The Four Lute Suites

In Brief

  • Title: Bach, the Four Lute Suites.
  • Musician: John Williams.
  • Identification: CBS MK 42202.
  • Release date: 1975.

Prelude BWV 1006 by Johann Sebastian Bach


This first review is not the first one by coincidence. The Bach record by John Williams was the first classical guitar record I ever purchased. I had followed guitar lessons for a few years and I felt the need to buy guitar records to enjoy the music and to have examples.

This example aspect became a bad habit of mine, until my then guitar teacher Ed Westerik smartly remarked that the world would not be better off with a bad Williams-clone, but would greatly improve with an original Mark’s performance!

My local record shop had the Bach double album in the bargain bin for just 17,75 guilders (before the Euro), not much more than the price of a standard pop LP. That was a special thing, because in those days the prices of classical recordings more or less confirmed the fact that classical music was for the (rich) elite.

Much later this record was re-issued on CD, with a slightly changed portrait of John Williams on the cover. The original had the somewhat formal photo that showed Williams with his “Brains-glasses” (remember the Thunderbirds?), the re-issue showed an older and much more joyful Williams on the front.

On this CD, John Williams plays the four lute suites by Johann Sebastian Bach (1685-1750), in succession the Suites BWV 996 (E minor), BWV 997 (A minor), BWV 1006a (E major) en BWV 995 (A minor).

The first things that became obvious to me were Williams’ strict and transparent approach.
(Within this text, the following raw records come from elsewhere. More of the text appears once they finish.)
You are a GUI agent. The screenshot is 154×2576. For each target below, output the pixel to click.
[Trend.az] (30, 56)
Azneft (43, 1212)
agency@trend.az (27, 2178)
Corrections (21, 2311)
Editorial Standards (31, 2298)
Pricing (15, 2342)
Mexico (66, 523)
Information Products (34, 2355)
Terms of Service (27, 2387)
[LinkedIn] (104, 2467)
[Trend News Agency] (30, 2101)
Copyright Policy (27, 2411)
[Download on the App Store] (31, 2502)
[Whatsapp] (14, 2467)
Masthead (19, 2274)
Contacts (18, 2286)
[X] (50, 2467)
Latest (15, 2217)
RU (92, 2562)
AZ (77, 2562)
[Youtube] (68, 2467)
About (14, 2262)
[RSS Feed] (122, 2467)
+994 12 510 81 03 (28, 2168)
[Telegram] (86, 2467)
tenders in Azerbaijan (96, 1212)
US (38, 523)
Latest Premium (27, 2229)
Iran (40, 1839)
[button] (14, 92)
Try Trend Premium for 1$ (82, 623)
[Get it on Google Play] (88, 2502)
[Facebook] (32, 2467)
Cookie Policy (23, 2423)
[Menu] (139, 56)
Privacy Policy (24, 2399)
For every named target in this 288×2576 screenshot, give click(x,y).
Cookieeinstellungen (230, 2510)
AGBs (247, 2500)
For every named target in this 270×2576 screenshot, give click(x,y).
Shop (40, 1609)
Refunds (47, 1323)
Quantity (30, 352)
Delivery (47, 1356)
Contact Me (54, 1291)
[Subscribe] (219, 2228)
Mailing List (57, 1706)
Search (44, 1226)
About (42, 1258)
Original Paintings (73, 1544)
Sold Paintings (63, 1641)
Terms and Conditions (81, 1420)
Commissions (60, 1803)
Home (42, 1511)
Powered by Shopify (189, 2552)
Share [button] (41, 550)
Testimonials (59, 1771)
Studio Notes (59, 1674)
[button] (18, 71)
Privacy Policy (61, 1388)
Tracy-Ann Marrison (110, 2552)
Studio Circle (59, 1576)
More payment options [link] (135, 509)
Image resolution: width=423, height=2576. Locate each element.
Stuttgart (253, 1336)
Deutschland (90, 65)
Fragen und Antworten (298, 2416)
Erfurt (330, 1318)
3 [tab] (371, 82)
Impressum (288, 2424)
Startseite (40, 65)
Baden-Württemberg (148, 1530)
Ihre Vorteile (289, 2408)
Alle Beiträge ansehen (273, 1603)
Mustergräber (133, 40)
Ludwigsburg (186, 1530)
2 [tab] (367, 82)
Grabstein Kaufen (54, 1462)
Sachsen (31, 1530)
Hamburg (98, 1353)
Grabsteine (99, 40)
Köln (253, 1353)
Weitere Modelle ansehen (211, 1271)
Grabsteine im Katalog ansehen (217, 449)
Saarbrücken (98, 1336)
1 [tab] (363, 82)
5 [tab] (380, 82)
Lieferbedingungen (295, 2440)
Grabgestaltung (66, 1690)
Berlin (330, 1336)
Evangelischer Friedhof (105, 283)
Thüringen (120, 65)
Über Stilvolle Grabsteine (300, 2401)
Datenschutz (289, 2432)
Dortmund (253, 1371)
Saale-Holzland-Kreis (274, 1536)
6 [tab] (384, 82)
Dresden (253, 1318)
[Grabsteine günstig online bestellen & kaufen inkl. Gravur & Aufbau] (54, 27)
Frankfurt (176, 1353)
It started right away with the Prelude and the Presto in BWV 996. I guess in those days (1975) it was fashionable to play Bach strictly (and almost formal), while present-day players take more freedom for phrasing. John Williams deals with the material in a clean and systematic approach, except for the slow movements like the Sarabandes and Loures in which he permits himself more breathing space.

Two pieces from this CD got a special role in my guitar career. The Bourree from BWV 996 became my first Bach piece that I ever played. It helped me pass my first degree exam on the School of Music, even though it sounded much better in the waiting room than in front of the committee. It was fun to play the original of the well-known Jethro Tull hit!

I recognized the Prelude from BWV 1006a from the time before I followed guitar lessons, because the piece appeared as Simfonia on the Moog synthesizer LP Switched on Bach by Walter (presently Wendy) Carlos. 😉 Funny coincidence! Unfortunately, it became the first piece for me that I could not finish, it was too difficult for me. Consequently, I can imagine why this very piece caused problems with many players on the competitions of Enschede and Nordhorn. Bach as a killer! Anyway, John Williams gave me a nice acquaintance with the music by Bach, arranged for the classical guitar!